Aussi attendait-on avec impatience l’édition de cette correspondance par Sergueï Karp, directeur de recherche à l’Institut d’histoire universelle de l’Académie des sciences de Russie, qui travaille depuis longtemps sur Voltaire, Diderot, Grimm et leurs relations avec la Russie. Il a fait paraître en juillet 2016 le premier volume d’une édition qui devrait en comporter au moins cinq autres[1]. Il couvre les années 1763-1778 qui virent Grimm passer du statut de simple commissionnaire à celui de principal agent de l’Impératrice. Faute de disposer de ce volume au format papier, on pourra le consulter au format électronique sur le site de l’éditeur moscovite.

Force est d’évoquer la qualité, la richesse et l’importance de l’échange épistolaire. Plus qu’un agent de premier plan, Catherine II a trouvé en Grimm un ami et un confident avec lequel elle pouvait plaisanter en toute liberté. Ne lui a-t-elle pas écrit : « avec vous je jase mais n’écris jamais […] je prefere de m’amusér et de laisser aller ma main », ou, mieux encore, « je n’ai jamais écrit à personne comme vous»? Si cette correspondance est en ce sens familière ou « privée », elle est aussi « artistique » et « politique » pour reprendre le titre de l’édition. Catherine II n’était pas une simple collectionneuse mais une collectionneuse de collections; c’est à Grimm qu’elle confia le soin d’acquérir les bibliothèques de Diderot, de Galiani et de Voltaire, les loges du Vatican, pour ne donner que ces quelques exemples de cette frénésie d’acquisitions, de sorte qu’il n’est pas exagéré d’écrire que la Russie est redevable à l’Impératrice de la richesse de certaines de ses plus grandes institutions culturelles, comme la Bibliothèque nationale de Russie et le Musée de l’Ermitage.

Friedrich Melchior Grimm, gravure de Lecerf, dessin de Carmontelle, 1769.

Friedrich Melchior Grimm, gravure de Lecerf, dessin de Carmontelle, 1769.

On soulignera tout particulièrement la qualité des notes éditoriales de S. Karp. Elles sont requises pour éclairer la lecture de ces lettres qui, « dans la plupart des cas[,] sont strictement personnelles et volontairement obscures : c’est ainsi que Catherine a voulu les protéger contre la curiosité des tierces personnes ». S’adressant en 1801 à l’empereur Alexandre Ier, petit-fils de Catherine II, peu après son avènement, Grimm ne constatait-il pas « qu’il s’était établi entre l’immortelle et son pauvre correspondant, une espèce de dictionnaire qui a besoin d’une clef pour ne pas rester énigmatique »? Telle est cette clé que S. Karp offre au lecteur en faisant la lumière sur ce qui était destiné à rester obscur.

On s’attachera à l’« Introduction » pour au moins deux raisons : la première, due à l’éditeur général, consiste dans une étude précise de l’évolution du rôle joué par Grimm qui a su se rendre indispensable à l’Impératrice ; la seconde, œuvre de G. Dulac et de C. Scharf, étudie avec finesse les particularités de son maniement du français et de l’allemand.

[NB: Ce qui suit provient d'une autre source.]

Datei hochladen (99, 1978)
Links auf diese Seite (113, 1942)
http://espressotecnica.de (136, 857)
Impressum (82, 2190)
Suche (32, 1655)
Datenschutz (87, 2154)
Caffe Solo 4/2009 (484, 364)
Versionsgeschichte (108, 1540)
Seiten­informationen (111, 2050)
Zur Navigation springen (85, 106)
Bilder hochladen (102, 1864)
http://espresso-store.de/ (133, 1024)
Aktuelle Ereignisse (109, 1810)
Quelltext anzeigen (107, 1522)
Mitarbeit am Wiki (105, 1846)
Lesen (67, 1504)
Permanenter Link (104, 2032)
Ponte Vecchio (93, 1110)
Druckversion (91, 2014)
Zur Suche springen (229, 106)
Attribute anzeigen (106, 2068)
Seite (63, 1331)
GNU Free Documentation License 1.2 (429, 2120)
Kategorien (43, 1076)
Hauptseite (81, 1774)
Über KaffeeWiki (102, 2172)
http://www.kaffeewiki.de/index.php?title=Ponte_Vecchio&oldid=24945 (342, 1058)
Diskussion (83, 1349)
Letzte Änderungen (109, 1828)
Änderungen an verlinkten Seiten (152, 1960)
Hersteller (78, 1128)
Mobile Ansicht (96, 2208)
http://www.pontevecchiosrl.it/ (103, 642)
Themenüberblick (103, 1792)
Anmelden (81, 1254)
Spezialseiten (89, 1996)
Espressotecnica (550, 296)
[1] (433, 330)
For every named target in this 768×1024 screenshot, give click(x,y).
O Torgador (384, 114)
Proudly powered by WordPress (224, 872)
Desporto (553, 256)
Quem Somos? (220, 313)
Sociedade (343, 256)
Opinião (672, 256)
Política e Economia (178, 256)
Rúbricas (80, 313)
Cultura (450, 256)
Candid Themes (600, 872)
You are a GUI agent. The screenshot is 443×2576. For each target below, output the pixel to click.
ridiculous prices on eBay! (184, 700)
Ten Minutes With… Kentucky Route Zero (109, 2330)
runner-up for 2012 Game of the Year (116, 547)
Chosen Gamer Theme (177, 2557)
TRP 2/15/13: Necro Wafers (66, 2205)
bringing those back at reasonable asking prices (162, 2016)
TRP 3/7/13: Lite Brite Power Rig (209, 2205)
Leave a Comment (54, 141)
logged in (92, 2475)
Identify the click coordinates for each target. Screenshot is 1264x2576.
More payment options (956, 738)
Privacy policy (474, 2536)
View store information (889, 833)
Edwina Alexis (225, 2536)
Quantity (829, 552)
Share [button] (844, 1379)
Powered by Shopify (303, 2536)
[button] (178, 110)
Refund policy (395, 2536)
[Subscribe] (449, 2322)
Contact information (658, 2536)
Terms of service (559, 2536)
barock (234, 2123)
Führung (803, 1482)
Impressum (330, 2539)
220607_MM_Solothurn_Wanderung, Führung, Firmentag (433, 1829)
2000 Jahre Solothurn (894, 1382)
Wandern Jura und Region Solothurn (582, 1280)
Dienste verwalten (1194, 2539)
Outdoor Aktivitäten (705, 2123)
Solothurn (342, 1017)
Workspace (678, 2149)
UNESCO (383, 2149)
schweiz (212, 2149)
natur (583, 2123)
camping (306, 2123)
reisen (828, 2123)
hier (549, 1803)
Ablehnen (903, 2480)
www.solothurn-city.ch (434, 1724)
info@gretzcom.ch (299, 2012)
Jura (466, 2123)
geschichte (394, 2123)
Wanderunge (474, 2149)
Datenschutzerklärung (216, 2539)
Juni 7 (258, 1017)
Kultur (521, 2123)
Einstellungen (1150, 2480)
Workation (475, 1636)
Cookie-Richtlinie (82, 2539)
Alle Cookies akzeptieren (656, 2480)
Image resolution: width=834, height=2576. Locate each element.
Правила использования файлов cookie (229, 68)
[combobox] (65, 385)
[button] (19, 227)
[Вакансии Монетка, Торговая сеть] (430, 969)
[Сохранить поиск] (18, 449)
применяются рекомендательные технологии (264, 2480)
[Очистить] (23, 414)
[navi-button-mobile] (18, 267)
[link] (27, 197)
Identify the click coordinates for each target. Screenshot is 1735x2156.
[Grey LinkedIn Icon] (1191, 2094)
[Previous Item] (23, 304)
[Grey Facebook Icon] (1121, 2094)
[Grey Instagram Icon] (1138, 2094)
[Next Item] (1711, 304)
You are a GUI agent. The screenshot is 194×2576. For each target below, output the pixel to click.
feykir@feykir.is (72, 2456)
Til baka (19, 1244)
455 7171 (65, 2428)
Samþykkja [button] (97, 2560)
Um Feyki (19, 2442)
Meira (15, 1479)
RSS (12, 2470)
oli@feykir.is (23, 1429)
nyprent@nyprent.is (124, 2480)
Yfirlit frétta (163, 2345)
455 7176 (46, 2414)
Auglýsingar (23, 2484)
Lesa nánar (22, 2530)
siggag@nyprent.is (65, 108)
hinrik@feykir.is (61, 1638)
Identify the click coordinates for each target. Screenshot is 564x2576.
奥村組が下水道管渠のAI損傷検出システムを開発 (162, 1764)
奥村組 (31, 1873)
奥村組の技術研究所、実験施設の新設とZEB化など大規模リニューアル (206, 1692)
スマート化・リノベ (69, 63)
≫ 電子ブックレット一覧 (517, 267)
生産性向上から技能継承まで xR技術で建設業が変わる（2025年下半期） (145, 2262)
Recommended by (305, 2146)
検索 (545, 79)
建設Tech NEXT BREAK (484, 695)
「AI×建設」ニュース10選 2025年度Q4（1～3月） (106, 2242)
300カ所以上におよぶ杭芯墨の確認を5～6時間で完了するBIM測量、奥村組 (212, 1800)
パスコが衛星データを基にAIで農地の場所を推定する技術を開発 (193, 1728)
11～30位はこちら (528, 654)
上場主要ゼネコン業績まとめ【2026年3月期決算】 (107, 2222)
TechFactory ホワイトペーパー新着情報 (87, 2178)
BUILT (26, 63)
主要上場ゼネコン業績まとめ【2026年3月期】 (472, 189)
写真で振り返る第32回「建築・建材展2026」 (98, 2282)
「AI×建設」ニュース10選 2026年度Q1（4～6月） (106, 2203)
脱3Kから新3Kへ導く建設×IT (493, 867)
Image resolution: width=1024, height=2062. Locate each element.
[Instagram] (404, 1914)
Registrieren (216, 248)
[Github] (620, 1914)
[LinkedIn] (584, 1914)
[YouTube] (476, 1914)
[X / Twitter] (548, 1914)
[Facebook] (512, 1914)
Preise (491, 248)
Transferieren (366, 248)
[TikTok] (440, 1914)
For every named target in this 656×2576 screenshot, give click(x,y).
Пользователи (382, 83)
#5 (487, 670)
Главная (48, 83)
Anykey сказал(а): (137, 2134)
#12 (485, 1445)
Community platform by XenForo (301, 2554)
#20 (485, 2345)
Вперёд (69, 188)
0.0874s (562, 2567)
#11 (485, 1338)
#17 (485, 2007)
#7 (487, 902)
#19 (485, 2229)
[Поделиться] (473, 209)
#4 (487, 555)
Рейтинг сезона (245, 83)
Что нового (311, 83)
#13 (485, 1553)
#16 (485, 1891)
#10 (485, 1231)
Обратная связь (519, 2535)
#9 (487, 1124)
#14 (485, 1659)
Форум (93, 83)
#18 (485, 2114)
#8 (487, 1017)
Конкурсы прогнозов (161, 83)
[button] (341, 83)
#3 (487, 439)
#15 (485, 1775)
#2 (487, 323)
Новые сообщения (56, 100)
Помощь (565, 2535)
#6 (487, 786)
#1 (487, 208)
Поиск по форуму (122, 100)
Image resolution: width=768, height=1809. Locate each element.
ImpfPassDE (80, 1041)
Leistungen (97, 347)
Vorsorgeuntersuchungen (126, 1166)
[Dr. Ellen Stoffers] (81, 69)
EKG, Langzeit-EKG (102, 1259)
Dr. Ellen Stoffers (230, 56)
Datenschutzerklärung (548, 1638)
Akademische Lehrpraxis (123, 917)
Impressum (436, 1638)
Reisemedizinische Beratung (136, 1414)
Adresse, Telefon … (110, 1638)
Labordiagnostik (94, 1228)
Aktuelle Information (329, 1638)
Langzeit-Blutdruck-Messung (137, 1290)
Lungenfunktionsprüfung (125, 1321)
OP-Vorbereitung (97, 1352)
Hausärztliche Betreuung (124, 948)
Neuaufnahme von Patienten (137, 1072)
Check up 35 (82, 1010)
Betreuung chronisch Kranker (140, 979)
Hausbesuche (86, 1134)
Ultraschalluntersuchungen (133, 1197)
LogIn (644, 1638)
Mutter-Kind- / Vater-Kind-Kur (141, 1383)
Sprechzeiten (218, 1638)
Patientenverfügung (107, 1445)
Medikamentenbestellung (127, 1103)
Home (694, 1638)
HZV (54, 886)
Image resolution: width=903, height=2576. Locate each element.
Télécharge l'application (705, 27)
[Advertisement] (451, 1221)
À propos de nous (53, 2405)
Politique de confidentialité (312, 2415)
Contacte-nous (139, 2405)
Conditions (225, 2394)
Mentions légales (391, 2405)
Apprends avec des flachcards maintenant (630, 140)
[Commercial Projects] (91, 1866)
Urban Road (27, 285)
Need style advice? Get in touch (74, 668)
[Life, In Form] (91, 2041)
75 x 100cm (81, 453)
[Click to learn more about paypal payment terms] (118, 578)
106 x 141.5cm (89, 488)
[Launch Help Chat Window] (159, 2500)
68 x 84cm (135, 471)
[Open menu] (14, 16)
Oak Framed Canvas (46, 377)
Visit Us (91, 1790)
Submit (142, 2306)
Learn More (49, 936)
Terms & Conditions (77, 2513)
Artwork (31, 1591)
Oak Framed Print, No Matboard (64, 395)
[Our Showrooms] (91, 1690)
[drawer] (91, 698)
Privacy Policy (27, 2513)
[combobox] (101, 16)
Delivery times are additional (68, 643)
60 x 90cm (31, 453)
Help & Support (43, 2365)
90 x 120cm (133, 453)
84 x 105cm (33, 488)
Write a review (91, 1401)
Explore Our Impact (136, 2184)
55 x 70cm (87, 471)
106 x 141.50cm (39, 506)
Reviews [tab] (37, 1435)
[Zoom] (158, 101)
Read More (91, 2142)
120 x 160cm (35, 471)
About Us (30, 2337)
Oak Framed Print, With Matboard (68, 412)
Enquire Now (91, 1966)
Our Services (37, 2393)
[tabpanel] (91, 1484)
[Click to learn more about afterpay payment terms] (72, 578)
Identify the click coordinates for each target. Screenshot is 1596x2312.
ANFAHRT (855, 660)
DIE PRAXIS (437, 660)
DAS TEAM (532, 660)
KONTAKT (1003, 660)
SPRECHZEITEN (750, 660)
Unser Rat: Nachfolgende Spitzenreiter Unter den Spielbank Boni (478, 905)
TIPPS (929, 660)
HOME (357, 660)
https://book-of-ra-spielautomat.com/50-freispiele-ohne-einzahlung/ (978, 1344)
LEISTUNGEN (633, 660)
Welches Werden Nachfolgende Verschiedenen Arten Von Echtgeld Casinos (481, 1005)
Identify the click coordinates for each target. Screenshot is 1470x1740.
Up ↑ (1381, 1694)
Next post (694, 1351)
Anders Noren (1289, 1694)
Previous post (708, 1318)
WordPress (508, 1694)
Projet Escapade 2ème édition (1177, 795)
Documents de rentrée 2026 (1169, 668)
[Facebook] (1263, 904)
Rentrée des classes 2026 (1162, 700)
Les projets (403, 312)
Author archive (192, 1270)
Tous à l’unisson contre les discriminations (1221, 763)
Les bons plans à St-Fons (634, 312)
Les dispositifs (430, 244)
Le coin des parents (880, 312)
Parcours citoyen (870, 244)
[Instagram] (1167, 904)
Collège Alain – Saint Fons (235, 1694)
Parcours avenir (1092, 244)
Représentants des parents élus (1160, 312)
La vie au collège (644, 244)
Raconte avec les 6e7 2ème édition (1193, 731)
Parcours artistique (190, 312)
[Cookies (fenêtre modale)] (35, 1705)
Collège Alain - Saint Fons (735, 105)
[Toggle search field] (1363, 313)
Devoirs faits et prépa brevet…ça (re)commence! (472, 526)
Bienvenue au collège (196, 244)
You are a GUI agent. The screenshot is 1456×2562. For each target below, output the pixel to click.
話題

Surprenant est, en ce qui concerne la première de ces langues, le paradoxe d’une souveraine qui recourt tout à la fois à des néologismes éloquents et à des tournures archaïsantes, que l’Impératrice a parfois héritées de son institutrice huguenote, Mme Cardel, parfois du théâtre de la Foire et parfois aussi de la plume de Voltaire, qu’elle considérait comme son « maître » dans le domaine des belles-lettres. On sait en revanche qu’elle ne possédait que des rudiments d’anglais et qu’elle maîtrisait mal le russe.

S. Karp décrit admirablement l’arrière-plan de cette Correspondance. Suite au coup d’État par lequel son mari Pierre III fut renversé en 1762, Catherine II éprouva le besoin de justifier idéologiquement son règne tant au plan intérieur que sur la scène internationale, en sollicitant la plume des philosophes français qui façonnaient l’opinion publique. Grimm fut incontestablement le principal intermédiaire entre l’Impératrice et la scène philosophique occidentale. Mais contre l’opinion qui consiste à croire que les philosophes furent naïvement manipulés par une souveraine machiavélique, S. Karp considère fort justement, d’une part, que Catherine II a bien été la fille des Lumières, mettant en œuvre de nombreuses réformes qui ont permis une modernisation sans précédent de la Russie, et que, si instrumentalisation il y a eu, elle fut réciproque, les philosophes jouissant de l’actif soutien de cette puissante cour et ayant « utilisé l’exemple russe comme argument rhétorique pour critiquer les pratiques de la monarchie française » dont ils dénonçaient le despotisme.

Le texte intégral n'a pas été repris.